■ Your goal
Where a line in the material beneath contains "computer", count it. Give the number only.
Start of Extracted information
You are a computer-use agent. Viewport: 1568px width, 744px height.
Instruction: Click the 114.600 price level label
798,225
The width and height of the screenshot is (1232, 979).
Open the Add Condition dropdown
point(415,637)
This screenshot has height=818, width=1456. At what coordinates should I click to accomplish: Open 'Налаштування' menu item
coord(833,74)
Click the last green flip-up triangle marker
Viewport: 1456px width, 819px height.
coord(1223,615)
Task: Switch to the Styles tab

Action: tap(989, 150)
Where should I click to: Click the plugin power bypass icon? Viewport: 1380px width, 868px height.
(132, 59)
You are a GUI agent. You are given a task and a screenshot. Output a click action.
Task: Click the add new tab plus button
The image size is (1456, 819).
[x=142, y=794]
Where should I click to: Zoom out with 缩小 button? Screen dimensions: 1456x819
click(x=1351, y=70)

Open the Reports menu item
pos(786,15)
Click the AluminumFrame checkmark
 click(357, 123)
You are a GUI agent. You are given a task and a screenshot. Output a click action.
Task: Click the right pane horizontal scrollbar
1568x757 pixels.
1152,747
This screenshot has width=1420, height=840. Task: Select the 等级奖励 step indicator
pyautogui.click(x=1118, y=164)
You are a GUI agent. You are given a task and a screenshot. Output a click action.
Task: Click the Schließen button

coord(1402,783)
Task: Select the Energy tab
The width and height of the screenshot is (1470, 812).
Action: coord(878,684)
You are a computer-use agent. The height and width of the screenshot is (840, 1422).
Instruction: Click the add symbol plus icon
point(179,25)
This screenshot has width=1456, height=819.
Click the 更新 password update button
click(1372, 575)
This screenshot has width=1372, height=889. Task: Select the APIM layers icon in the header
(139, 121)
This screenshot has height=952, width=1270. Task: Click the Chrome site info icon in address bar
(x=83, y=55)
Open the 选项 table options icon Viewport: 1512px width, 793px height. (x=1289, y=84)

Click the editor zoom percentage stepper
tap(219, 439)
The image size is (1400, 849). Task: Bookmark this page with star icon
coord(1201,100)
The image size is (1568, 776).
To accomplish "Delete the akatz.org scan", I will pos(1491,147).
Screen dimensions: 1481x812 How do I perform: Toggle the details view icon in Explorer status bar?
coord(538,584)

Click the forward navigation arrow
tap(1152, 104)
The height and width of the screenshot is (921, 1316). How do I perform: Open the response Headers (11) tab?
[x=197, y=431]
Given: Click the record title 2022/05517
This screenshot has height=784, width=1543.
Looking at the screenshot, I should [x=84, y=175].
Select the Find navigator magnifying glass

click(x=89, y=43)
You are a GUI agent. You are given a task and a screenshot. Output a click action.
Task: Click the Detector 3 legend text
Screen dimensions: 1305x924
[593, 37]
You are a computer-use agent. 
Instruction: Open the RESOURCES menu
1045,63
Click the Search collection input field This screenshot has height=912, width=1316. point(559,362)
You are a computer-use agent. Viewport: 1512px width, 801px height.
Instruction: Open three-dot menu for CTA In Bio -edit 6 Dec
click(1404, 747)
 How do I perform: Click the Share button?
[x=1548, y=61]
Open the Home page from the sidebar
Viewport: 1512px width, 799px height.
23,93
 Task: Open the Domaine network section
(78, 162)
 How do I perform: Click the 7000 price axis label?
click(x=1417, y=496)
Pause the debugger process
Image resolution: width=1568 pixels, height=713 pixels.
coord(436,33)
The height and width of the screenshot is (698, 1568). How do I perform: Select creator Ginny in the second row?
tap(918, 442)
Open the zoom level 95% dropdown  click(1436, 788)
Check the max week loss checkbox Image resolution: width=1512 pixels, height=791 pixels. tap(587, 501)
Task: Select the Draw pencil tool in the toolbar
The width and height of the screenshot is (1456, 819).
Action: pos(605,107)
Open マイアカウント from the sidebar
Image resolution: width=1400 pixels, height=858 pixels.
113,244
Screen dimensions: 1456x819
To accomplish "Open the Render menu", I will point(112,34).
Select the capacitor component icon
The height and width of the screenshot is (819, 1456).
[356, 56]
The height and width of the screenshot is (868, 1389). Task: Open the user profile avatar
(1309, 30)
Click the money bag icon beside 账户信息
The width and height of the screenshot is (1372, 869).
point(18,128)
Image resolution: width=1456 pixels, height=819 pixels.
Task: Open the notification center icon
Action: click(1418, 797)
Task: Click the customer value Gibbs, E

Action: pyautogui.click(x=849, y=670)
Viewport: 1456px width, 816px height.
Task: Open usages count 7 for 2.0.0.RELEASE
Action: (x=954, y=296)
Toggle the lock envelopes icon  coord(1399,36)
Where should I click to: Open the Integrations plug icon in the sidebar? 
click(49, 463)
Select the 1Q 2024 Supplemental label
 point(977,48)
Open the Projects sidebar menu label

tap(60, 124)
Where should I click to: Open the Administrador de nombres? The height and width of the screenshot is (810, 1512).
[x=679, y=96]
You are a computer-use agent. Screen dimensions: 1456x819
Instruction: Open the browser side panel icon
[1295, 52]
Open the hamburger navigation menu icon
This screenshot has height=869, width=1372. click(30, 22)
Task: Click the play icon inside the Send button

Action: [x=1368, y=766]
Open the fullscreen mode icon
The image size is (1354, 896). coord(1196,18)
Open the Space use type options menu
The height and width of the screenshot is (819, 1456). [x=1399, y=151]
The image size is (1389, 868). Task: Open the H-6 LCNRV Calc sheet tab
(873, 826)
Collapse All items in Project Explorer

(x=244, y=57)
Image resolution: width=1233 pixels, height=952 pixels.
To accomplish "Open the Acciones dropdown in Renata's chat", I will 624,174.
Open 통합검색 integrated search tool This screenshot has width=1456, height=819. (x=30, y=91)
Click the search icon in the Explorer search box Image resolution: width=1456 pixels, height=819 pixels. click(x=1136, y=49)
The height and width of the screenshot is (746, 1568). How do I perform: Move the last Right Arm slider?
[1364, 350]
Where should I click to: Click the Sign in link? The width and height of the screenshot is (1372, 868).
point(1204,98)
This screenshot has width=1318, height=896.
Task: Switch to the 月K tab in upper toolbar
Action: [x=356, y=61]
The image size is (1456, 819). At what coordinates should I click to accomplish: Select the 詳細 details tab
End of Extracted information
■ Answer to the exercise
5